-- START Supplied text --

4 minute read time.

The BBC’s beginning was cramped and crowded, with few people hearing it.  That wouldn’t last long…

On this day in (engineering) history…

By Stephen Phillips

The year is 1922 and sometime this afternoon, November 14th, a small group of people will climb the stairs to the top floor of London’s Marconi House Waiting at the top is a small box room containing a desk, microphone and piano. History hasn’t counted the steps, but will mark what these people are about to do.

At 6pm, Arthur Burrows will read the news followed by a weather forecast, after which the broadcast will end, to return the same time tomorrow. This will mark the first broadcast of a London radio station called 2LO, known today as the British Broadcasting Corporation.

Let’s rewind to 1894, when British physicist Oliver Lodge first publicly demonstrated radio transmission. He used a specially built receiver to capture morse code transmitted from 60 metres away. The British based Italian businessman, Guglielmo Marconi, attempted to turn the laboratory device into something more commercially viable.

-- END Supplied text --

- Requirements:
1. Quote the passage from the piece about the BBC's first broadcast between "At 6pm, Arthur" and "British Broadcasting Corporation.", inclusive.
2. In the piece about the BBC's first broadcast, who read the news at 6pm?
3. Carry on the piece about the BBC's first broadcast from where it ends.

-- START Stored rows --

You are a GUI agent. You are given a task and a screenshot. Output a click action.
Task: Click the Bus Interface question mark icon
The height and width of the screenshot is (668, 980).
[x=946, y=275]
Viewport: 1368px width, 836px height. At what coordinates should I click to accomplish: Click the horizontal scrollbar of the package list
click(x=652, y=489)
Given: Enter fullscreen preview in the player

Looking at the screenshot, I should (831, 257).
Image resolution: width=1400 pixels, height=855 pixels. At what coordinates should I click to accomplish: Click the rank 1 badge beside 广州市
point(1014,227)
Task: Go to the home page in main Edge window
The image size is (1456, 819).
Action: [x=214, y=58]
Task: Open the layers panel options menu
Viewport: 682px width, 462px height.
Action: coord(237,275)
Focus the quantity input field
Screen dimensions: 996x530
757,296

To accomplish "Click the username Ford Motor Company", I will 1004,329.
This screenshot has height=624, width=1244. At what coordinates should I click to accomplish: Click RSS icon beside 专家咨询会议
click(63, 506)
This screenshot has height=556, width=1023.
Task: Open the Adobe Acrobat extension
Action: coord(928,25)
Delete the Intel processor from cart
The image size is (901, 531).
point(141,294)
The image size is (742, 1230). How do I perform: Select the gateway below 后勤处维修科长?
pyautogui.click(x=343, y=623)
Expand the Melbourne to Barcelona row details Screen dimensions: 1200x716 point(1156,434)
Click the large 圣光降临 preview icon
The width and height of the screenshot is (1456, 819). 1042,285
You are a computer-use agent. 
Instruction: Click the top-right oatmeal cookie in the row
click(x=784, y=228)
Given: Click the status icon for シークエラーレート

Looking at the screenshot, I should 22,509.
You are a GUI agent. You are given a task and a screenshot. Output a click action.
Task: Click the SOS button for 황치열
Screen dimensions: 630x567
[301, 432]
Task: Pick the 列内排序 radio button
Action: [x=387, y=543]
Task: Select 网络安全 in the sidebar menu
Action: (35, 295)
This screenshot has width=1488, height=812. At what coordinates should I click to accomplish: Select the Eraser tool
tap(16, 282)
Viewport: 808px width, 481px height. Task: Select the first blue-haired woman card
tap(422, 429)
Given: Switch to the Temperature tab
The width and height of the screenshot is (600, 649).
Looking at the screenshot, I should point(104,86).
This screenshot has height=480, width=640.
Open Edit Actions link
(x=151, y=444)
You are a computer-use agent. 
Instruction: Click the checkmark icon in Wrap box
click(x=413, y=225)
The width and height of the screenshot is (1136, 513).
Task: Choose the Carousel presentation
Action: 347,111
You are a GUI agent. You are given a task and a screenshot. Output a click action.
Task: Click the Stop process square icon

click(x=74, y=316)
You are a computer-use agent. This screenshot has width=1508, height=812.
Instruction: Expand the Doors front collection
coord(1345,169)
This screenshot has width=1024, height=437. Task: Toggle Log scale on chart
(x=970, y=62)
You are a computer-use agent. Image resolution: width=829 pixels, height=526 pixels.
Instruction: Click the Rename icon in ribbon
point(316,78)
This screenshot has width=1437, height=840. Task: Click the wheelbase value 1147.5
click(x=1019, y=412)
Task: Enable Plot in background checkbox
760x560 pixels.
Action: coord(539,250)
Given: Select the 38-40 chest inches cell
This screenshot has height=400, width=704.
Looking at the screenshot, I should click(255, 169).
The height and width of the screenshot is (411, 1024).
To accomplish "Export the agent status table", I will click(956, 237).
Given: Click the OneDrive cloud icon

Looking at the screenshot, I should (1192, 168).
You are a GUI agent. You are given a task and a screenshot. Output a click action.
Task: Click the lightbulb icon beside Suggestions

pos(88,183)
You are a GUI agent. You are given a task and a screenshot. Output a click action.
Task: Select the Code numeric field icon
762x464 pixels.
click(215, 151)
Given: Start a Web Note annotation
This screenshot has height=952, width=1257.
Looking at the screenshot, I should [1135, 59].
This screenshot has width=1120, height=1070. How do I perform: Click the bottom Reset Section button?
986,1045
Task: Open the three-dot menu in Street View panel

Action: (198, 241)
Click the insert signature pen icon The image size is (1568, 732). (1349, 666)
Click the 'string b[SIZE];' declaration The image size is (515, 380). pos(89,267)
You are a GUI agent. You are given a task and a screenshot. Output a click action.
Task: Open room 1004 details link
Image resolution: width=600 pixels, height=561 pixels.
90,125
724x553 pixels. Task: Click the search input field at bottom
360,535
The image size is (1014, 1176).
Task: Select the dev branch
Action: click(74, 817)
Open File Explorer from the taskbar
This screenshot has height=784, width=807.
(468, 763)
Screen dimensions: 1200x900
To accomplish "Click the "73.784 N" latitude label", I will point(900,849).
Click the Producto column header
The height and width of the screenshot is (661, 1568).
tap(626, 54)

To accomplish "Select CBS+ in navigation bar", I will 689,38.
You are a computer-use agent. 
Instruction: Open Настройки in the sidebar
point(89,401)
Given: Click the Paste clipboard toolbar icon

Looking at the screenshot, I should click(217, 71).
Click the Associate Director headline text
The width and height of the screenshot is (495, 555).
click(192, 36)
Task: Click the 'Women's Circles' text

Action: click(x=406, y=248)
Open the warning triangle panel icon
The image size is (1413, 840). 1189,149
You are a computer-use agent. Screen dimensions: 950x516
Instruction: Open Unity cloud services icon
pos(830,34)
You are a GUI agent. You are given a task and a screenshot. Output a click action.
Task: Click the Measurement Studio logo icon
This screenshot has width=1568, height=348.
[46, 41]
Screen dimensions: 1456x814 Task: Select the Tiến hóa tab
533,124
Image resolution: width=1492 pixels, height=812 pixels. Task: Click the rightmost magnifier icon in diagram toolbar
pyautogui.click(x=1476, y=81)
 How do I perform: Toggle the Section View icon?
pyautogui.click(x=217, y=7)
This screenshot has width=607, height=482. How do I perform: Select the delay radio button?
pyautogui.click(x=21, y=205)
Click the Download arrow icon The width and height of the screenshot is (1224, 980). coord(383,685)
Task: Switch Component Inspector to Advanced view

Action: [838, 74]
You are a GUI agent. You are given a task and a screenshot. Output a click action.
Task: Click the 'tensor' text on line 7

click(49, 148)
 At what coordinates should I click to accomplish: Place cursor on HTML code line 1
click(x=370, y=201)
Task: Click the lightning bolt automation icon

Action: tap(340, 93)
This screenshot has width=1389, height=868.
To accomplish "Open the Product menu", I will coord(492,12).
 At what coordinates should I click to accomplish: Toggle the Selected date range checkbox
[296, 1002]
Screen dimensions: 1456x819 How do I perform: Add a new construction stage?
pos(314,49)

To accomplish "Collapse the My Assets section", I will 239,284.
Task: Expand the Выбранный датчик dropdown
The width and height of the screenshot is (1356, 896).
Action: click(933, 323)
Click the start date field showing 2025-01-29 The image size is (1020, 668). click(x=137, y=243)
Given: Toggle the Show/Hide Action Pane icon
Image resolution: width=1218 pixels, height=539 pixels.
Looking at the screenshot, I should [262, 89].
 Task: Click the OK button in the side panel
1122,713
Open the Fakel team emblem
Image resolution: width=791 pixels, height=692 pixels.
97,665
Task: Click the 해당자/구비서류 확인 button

-- END Stored rows --

- Answers by task:
1.
At 6pm, Arthur Burrows will read the news followed by a weather forecast, after which the broadcast will end, to return the same time tomorrow. This will mark the first broadcast of a London radio station called 2LO, known today as the British Broadcasting Corporation.

2. Arthur Burrows

3.
Before and after the First World War, radio broadcast became the domain thousands of amateurs, some of whom would put up their own transmitters.

Britain’s General Post Office wanted to avoid what it saw as the ‘chaos’ in America, where ‘too many radio stations were in competition with each other.  The Post Office granted a monopoly to a sole broadcaster, the British Broadcasting Company Ltd. This was a private company in which only British manufacturers of ‘wireless equipment’ were allowed to be shareholders.  Perhaps concerns about The Marconi Company’s dominant position in the nascent radio broadcast market also helped decide the minds of Marconi’s rivals in favour of cooperation rather than confrontation.

Advertising would be forbidden, but funding would come from a 50% slice of a new fee for a licence to own a radio.

Thus, the new organisation began as an amalgam of eight radio stations, each owned by different companies based in the country’s major cities.  For example, 2LO was owned by Marconi; Manchester’s 2ZY, which began the first regular childrens’ show and regular weather forecast, was owned by Metropolitan-Vickers. 

Other stations soon followed, Glasgow’s 5SC (broadcast the first excerpt of an Opera) opened in in March 1923 while 5WA (broadcast the first full performance of a new orchestral opera) opened in Cardiff at the end of May, 1923.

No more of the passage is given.